This paper focuses on music technology and production techniques that predate the Internet but which, nonetheless, have contemporary relevance. The role of digital sampling in the development of hip hop, and other subsequent genres based around the use of 'breakbeats', is widely acknowledged and has been explored from various scholarly perspectives. This paper argues that the creative interplay between the contemporary producer who samples and the instrumentalist whose performance is sampled can be read as a process of virtual collaboration in the creation of groove, albeit one which may feel somewhat imbalanced in comparison with traditional models.

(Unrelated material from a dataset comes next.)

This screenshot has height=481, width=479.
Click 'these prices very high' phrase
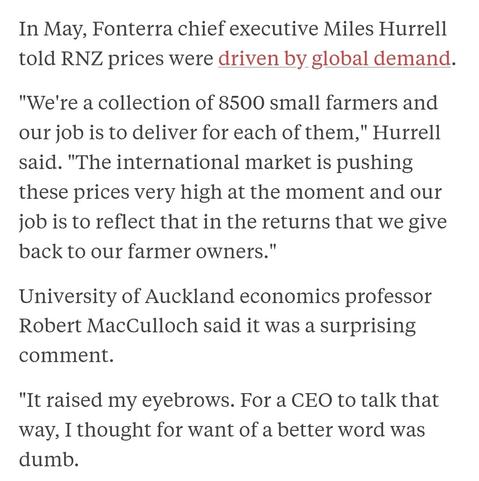coord(120,192)
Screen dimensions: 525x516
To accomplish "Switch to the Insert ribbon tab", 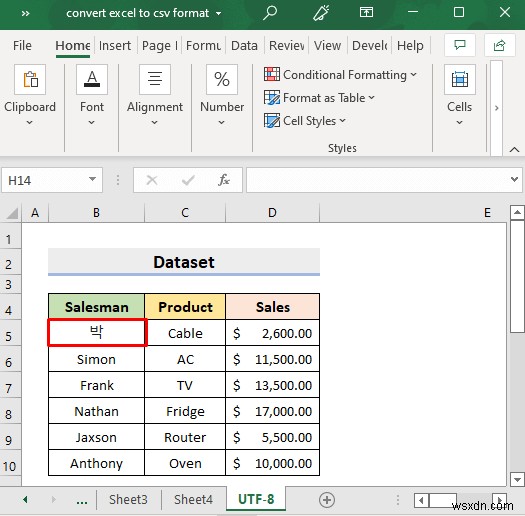I will pos(115,46).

To date, groovology has typically addressed the musical interaction between two or more performers playing concurrently and co-presently, dealing primarily with rhythmic aspects of this relationship. My research builds on these ideas by extending the concept in such a way that a single musician can be said to groove when playing solo, by interacting with various contextually-nuanced senses of time, a process which I call 'solo groove'. Recent research has also explored the potential for rhythmic control which music technology offers the contemporary producer, highlighting a burgeoning aspect of production wherein computer-based manipulation of microtiming contributes significantly to the listener’s perception of groove.
By considering solo groove and the use of sampled breakbeats in examples from hip hop, jungle and other breakbeat-based music, this paper argues for a contemporary, virtual manifestation of Small’s ‘musicking’ concept (1998), wherein collaboration and musical sharing become possible for performers and producers working across temporal, geographical and stylistic boundaries. Fundamental to the role of the breakbeat, here, is Shaviro’s notion of a musical environment in which the digital ‘rebecomes analogue’ (2003: 45), a characterization of sampling that is integral to a contemporary understanding of groove and collaborative music-making.